> _RECORD EXTRACTS_:
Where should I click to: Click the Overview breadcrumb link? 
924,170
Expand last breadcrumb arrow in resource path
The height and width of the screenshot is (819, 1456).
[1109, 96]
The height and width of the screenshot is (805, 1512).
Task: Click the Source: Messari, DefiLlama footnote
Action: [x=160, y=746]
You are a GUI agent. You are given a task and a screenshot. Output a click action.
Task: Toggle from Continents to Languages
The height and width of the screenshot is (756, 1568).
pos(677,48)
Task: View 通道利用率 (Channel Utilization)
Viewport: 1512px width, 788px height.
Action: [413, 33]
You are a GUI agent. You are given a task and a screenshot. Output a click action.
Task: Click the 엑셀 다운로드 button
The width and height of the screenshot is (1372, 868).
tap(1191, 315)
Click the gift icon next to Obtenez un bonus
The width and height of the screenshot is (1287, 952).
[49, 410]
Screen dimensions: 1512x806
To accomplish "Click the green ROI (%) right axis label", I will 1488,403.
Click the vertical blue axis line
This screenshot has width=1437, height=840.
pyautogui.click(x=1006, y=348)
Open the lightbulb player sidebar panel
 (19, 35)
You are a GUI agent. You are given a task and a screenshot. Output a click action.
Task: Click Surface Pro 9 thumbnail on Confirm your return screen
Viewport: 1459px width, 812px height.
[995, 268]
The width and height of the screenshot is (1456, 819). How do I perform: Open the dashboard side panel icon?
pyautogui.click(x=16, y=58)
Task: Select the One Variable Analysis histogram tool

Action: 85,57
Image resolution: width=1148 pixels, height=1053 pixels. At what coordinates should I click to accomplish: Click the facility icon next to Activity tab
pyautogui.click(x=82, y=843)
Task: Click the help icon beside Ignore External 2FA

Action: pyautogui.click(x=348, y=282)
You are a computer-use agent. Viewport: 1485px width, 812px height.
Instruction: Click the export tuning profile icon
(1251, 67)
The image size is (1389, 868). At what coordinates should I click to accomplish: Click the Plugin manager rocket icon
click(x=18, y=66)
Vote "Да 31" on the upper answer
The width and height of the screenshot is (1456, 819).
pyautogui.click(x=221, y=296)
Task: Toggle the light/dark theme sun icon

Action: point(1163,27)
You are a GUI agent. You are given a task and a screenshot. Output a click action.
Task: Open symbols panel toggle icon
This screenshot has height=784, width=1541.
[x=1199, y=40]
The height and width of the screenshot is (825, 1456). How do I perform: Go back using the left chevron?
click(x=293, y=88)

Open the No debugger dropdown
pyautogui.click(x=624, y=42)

> _REQUIREMENT_:
Exactly as they stand above, write out the entries.

> _WRITTEN SOLUTION_:
Where should I click to: Click the Overview breadcrumb link? 
924,170
Expand last breadcrumb arrow in resource path
The height and width of the screenshot is (819, 1456).
[1109, 96]
The height and width of the screenshot is (805, 1512).
Task: Click the Source: Messari, DefiLlama footnote
Action: [x=160, y=746]
You are a GUI agent. You are given a task and a screenshot. Output a click action.
Task: Toggle from Continents to Languages
The height and width of the screenshot is (756, 1568).
pos(677,48)
Task: View 通道利用率 (Channel Utilization)
Viewport: 1512px width, 788px height.
Action: [413, 33]
You are a GUI agent. You are given a task and a screenshot. Output a click action.
Task: Click the 엑셀 다운로드 button
The width and height of the screenshot is (1372, 868).
tap(1191, 315)
Click the gift icon next to Obtenez un bonus
The width and height of the screenshot is (1287, 952).
[49, 410]
Screen dimensions: 1512x806
To accomplish "Click the green ROI (%) right axis label", I will 1488,403.
Click the vertical blue axis line
This screenshot has width=1437, height=840.
pyautogui.click(x=1006, y=348)
Open the lightbulb player sidebar panel
 (19, 35)
You are a GUI agent. You are given a task and a screenshot. Output a click action.
Task: Click Surface Pro 9 thumbnail on Confirm your return screen
Viewport: 1459px width, 812px height.
[995, 268]
The width and height of the screenshot is (1456, 819). How do I perform: Open the dashboard side panel icon?
pyautogui.click(x=16, y=58)
Task: Select the One Variable Analysis histogram tool

Action: 85,57
Image resolution: width=1148 pixels, height=1053 pixels. At what coordinates should I click to accomplish: Click the facility icon next to Activity tab
pyautogui.click(x=82, y=843)
Task: Click the help icon beside Ignore External 2FA

Action: pyautogui.click(x=348, y=282)
You are a computer-use agent. Viewport: 1485px width, 812px height.
Instruction: Click the export tuning profile icon
(1251, 67)
The image size is (1389, 868). At what coordinates should I click to accomplish: Click the Plugin manager rocket icon
click(x=18, y=66)
Vote "Да 31" on the upper answer
The width and height of the screenshot is (1456, 819).
pyautogui.click(x=221, y=296)
Task: Toggle the light/dark theme sun icon

Action: point(1163,27)
You are a GUI agent. You are given a task and a screenshot. Output a click action.
Task: Open symbols panel toggle icon
This screenshot has height=784, width=1541.
[x=1199, y=40]
The height and width of the screenshot is (825, 1456). How do I perform: Go back using the left chevron?
click(x=293, y=88)

Open the No debugger dropdown
pyautogui.click(x=624, y=42)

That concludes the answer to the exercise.